As a past or current job seeker, you may have been asked to complete an assessment as part of an organization’s selection and hiring process. Traditional skill assessments, such as software testing, typing, and data entry are often done early in the process as a pre-qualifier. Talent assessments, however, are typically administered later in the process; partly due to cost to employers, but also because the candidate has been deemed to meet basic selection criteria, and now the hiring organization wants to gain insight into the candidate’s cognitive abilities and learning styles as well as behaviors, attitudes, emotional intelligence and leadership traits. As a candidate, you may be asked to participate in one or more assessments dependent on the purpose of the assessment.

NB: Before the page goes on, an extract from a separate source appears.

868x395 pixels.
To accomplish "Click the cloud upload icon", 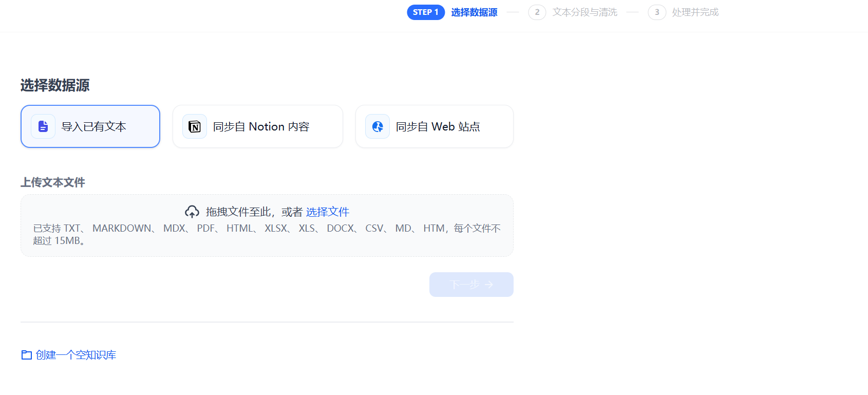I will [192, 212].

Lately, talent assessments have garnered a lot of attention in response to businesses looking for more effective ways to assess their candidate shortlists. Finding the most suitable candidate for a role is an important reason for using talent assessments and the insights gained also contribute to healthier and productive employer-employee relationships as they support performance management conversations and growth and development planning.

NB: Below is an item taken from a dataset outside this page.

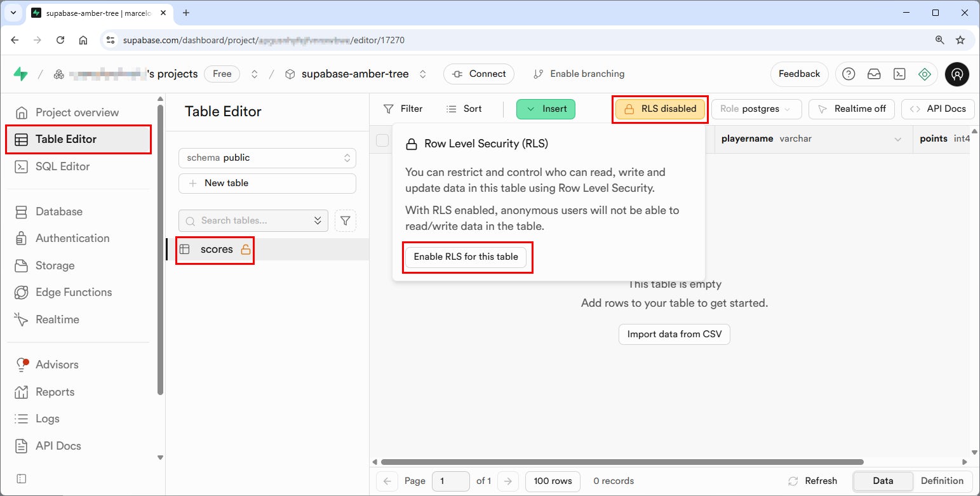Click the table filter funnel icon
Viewport: 980px width, 496px height.
(345, 220)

If you have already participated in an interview and the hiring organization asks you to complete a talent assessment, here are 5 reasons why it is good news for you:
The employer is serious about you
When a potential employer asks you to complete a talent assessment, it typically means they are keen to know more about your skills, attributes, and behaviors as they are seriously considering you for the role. While many people believe talent assessments are used to rule candidates out, they can in fact help to validate initial positive findings during the interview and identify key strengths not yet explored.
The employer is looking to place you in the right setting
Businesses realize that a thriving employee is a win-win for both the company and the individual. Talent assessments can help identify behaviors and attitudes that will best align with the organization and team cultures as well as a leadership style. When you are accepted and valued by your team, are aligned and supportive of the culture, and are comfortable with your leader’s management style, you are more likely to outperform in your role. In turn, improved work performance can help you experience job satisfaction and grow in your career. Talent assessments help employers identify where a candidate may best fit within their structure and culture as they provide an understanding of your work style.
You get a chance to objectively learn more about yourself
When you are asked to complete a talent assessment, find out if you can receive a copy of the results so that you can learn more about yourself. The knowledge gained from assessments can help you to become more objective in assessing your natural strengths and identifying where there is an opportunity for development. Some assessments provide suggested steps to enhance or develop a skill or behavior and may also identify where you compare to the population norm. You can use this information moving forward for both personal and professional development.
You can better plan your career
You may have natural abilities in some areas that you have not yet been able to explore or tap into in your current role and uncovering what these are can help you and your employer to plan for progression and development. For example, you may not have had an opportunity yet in your career to lead a team, but your assessment results may indicate you have a strong combination of skills, attitudes, and behaviors such as managing ambiguity, resilience, and effective communication that would predict suitability for leadership. Employers can use this information to help inform their succession plans.
Gain insight to predict your success in a role
Just as an employer wants to make the best hiring decision, you as a candidate want to make the best decision for yourself. Employers identify skills and competencies regarded as “essential” for their roles and benchmark candidates against these criteria. As a candidate, you too can benchmark yourself against common skill groupings for roles to help analyze and predict the likelihood of your success and enjoyment. For instance, if a role requires an ability to manage ongoing change, you would want to understand if you are naturally well-suited to make continual adjustments, able to work well with conflict, and competent at processing and applying new information quickly.
Talent assessments have become an important consideration of an employer’s hiring decision-making process as well as a resource for driving better performance and development conversations and strategies. As a candidate, you too can gain value from reviewing and understanding your results so you can make the best career decisions for yourself.